### Problem statement
Every line holding the string "radio" should be copied out of the listing.
------ Listed records ------
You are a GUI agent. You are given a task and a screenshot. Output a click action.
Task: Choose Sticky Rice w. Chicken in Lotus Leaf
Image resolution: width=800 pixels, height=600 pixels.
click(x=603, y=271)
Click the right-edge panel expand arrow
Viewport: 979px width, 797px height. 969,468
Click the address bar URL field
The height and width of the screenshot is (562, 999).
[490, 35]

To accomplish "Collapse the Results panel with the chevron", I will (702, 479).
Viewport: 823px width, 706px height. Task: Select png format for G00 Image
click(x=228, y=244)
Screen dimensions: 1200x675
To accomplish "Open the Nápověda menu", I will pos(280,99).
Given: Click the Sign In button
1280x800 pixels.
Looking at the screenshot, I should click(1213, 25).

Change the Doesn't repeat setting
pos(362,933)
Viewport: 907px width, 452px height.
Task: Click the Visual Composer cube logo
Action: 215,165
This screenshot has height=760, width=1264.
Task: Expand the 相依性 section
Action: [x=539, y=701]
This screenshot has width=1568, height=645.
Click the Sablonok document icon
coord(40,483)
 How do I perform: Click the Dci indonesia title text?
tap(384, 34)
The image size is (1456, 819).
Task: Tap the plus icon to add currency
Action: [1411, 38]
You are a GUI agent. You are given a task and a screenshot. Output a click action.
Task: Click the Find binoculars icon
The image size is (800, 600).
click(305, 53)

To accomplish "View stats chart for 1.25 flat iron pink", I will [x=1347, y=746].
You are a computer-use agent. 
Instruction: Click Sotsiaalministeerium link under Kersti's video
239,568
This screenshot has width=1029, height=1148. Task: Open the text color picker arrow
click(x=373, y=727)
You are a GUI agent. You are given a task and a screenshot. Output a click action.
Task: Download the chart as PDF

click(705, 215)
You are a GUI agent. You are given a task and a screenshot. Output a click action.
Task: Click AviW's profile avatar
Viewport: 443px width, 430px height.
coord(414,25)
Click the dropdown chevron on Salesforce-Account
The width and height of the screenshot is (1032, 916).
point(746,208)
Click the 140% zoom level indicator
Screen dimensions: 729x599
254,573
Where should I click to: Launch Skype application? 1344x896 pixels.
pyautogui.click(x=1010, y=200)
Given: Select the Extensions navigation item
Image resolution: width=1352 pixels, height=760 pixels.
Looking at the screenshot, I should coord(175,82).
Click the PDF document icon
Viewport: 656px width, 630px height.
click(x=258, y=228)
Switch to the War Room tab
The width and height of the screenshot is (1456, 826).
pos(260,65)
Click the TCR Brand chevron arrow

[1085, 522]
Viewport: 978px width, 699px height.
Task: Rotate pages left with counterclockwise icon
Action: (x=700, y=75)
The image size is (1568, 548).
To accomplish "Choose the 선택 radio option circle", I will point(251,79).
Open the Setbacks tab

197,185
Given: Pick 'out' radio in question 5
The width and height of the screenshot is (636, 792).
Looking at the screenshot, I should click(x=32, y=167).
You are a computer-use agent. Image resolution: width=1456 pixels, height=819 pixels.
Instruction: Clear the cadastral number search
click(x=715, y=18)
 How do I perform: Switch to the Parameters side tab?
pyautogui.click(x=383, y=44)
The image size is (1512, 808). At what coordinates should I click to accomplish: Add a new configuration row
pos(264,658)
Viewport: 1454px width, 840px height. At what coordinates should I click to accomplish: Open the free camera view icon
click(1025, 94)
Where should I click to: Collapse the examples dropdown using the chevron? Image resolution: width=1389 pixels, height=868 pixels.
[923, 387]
------
### Written response
To accomplish "Choose the 선택 radio option circle", I will point(251,79).
Given: Pick 'out' radio in question 5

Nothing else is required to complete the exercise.